Ce métier des armes, ce rude métier, Claude Rigolot l’a vécu avec la foi d’un homme, la foi d’un soldat. « J’étais en Algérie pour être un soldat au service de la paix, c’est cela qui m’a animé », raconte-t-il. Atteint de tuberculose, il est rapatrié en urgence en France. « J’ai été magnifiquement soigné par l’armée », reconnait ce grand sportif qui profite de sa dernière affectation au 41e Régiment d’infanterie pour monter une équipe de pentathlon militaire qui ira jusqu’au championnat de France. C’est finalement dans un dialogue « très fraternel » avec un aumônier militaire qu’il déclare : « Je veux donner ma vie à Dieu au service de l’Église mais dans la prière ». Il lui demande dans la foulée s’il ne connaît pas un monastère et l’aumônier lui répond alors : « Timadeuc !»

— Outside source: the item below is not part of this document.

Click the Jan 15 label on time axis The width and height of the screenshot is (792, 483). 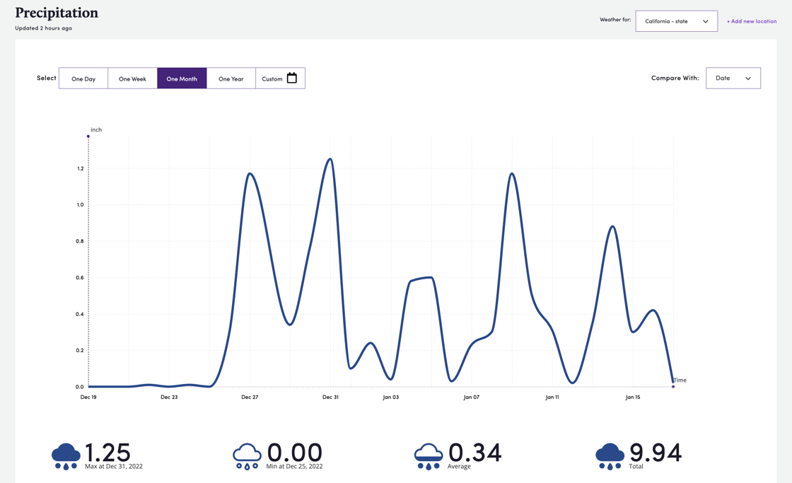click(632, 397)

C’est donc à pied que Claude Rigolot rejoint l’abbaye de Timadeuc où il entre en septembre 1966. « Je suis aujourd’hui âgé de 84 ans, en bout de parcours on pourrait dire », s’amuse le moine. « Mais plus le temps passe, plus je suis heureux ! ».
« Au monastère j’ai découvert qu’Il était miséricorde, amour et vérité. Au cœur droit il est toujours à l’écoute. »
De sa carrière militaire, il n’a pas de regret. Si aujourd’hui il est investi dans la formation des jeunes moines et moniales et consacre une grande part de son temps à l’accompagnement spirituel des retraitants et des hôtes de passage, il relit clairement sa vie de militaire et sa vie de moine. « J’ai mis en application dans l’armée l’expression “Être artisan de paix”. C’est vrai je suis responsable de la mort d’hommes afin de sauver ma vie et celle des hommes que je commandais. Mais tout cela est porté en Dieu. Si eux n’étaient pas sauvés, je ne pourrai pas l’être », confie frère Irénée. « Au monastère j’ai découvert qu’Il était miséricorde, amour et vérité. Au cœur droit il est toujours à l’écoute. Ora et labora (« prie et travail », ndlr), c’est cela la vie monastique. Ma vie d’officier n’était guère autre chose : j’avais dans ma musette Les confessions de saint Augustin ! La prière et le travail ont toujours trouvé leur place dans ma vie dans un fondu enchaîné permanent », affirme-t-il encore. « On ne passe jamais de l’un à l’autre, on vit notre travail sous le regard de Dieu ».